After all, they already know what will happen after they click the link for a corporation’s home page…BUT…they have no idea what’s in store when they see a link about a negative article about that company, and will be MORE than willing to find out. The more people click that link, the higher it will go since frequent, sporadic SERP clicks are a small slice of the Google algorithm. As months go by, these negative articles might start appearing for company name keyword searches themselves, rather than just for “company name sucks” or “company name review” searches.

My multi-national, billion dollar company was suffering because of a stupid Geocities page that bashed us. It had a witty title, and people kept clicking it when searching for our single-word company name. It eventually made it to Google page 1, #2, right under our own name. Yikes!

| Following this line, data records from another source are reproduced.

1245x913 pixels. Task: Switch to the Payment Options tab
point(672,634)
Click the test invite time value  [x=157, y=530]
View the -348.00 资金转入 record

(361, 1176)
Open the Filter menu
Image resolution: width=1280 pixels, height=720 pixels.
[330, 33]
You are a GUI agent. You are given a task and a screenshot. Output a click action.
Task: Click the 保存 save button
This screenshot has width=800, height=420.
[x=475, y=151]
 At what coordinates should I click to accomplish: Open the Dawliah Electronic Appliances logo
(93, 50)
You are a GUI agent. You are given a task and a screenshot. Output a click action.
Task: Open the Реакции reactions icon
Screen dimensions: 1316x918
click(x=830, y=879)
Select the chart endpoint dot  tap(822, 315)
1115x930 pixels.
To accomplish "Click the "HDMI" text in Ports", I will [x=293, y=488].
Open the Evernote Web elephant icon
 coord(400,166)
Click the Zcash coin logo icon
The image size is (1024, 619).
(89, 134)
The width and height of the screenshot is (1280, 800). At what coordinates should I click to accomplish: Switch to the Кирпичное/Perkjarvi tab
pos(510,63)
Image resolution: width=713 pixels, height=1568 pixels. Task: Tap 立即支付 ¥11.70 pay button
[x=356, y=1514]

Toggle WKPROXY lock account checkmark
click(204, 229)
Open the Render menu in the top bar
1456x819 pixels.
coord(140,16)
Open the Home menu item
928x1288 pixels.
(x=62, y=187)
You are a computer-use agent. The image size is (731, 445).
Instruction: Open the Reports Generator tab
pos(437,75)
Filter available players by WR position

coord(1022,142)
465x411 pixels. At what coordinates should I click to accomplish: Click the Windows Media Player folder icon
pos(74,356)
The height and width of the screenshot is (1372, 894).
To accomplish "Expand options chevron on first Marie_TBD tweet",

To conclude, this is by no means “nice” or “honest.” It’s a really shitty thing to do to your competitor. However, if you’re the “gloves off” kind of internet marketer, you won’t care about being nice, making the SEO Smear Campaign strategy quite attractive. If you’re a good enough copywriter, you might even be able to tactfully sneak in a recommendation to use YOUR company’s service at the end of these articles, without looking like a blatant bastard or angry competitor. In doing so, you’re not only rubbing your competitor’s face in the dirt, but setting forth a subtle “pull” strategy in an attempt to give your company new sales leads!



3 responses

  1. some one is doing against our website, but I do not want to write negative about any one , I do not want to do the same thing which he is doing , but would you please tell me how I can be safe or how I can solve this problem if some copetitor is doing

    please reply me in email

    Thanks
    sheikh imran

  2. Hello: the best thing you can do is contact them directly and ask them nicely to take it down. This actually has a very high success rate. If they refuse, the best you can do is monitor what terms that negative review is ranking for, and outrank it by writing articles so that it gets pushed on to Google page 2.